───── DATA LINES ─────

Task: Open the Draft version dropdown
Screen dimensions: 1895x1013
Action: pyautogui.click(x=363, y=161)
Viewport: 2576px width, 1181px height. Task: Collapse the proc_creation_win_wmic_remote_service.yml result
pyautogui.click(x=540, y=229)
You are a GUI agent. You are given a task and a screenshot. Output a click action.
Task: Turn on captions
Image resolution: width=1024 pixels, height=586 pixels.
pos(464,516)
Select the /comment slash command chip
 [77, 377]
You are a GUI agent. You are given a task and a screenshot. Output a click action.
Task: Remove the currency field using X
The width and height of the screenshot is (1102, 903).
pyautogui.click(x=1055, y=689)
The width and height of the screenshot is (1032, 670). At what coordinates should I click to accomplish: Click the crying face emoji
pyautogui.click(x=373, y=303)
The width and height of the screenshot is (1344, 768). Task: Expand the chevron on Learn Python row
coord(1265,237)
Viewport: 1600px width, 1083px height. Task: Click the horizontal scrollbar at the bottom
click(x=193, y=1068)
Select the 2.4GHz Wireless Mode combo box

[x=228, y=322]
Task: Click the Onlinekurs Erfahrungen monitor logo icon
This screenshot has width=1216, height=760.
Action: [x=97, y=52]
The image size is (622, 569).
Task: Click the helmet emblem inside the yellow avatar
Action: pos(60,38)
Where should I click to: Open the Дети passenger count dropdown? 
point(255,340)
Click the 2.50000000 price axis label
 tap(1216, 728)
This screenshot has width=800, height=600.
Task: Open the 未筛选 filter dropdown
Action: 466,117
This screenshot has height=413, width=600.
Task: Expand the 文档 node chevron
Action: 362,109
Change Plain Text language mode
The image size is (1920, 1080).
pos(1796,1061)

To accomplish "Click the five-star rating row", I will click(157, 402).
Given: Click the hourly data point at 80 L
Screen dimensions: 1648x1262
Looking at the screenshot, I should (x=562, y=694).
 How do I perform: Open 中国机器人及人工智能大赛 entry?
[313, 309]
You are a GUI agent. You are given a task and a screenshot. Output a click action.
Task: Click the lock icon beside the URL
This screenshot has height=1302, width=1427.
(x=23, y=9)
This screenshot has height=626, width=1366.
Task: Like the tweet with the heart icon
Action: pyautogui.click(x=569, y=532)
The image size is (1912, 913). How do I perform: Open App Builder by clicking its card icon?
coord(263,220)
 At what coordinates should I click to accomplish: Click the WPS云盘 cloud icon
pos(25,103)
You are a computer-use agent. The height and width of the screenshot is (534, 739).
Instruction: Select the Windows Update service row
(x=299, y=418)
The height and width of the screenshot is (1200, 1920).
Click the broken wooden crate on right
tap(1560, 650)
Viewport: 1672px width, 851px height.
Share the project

─────

Which lines in the stored data contain the string "point"? Report each of those lines in full, treating uppercase and lowercase as different.

> [TASK OUTPUT]
point(255,340)
Given: Click the hourly data point at 80 L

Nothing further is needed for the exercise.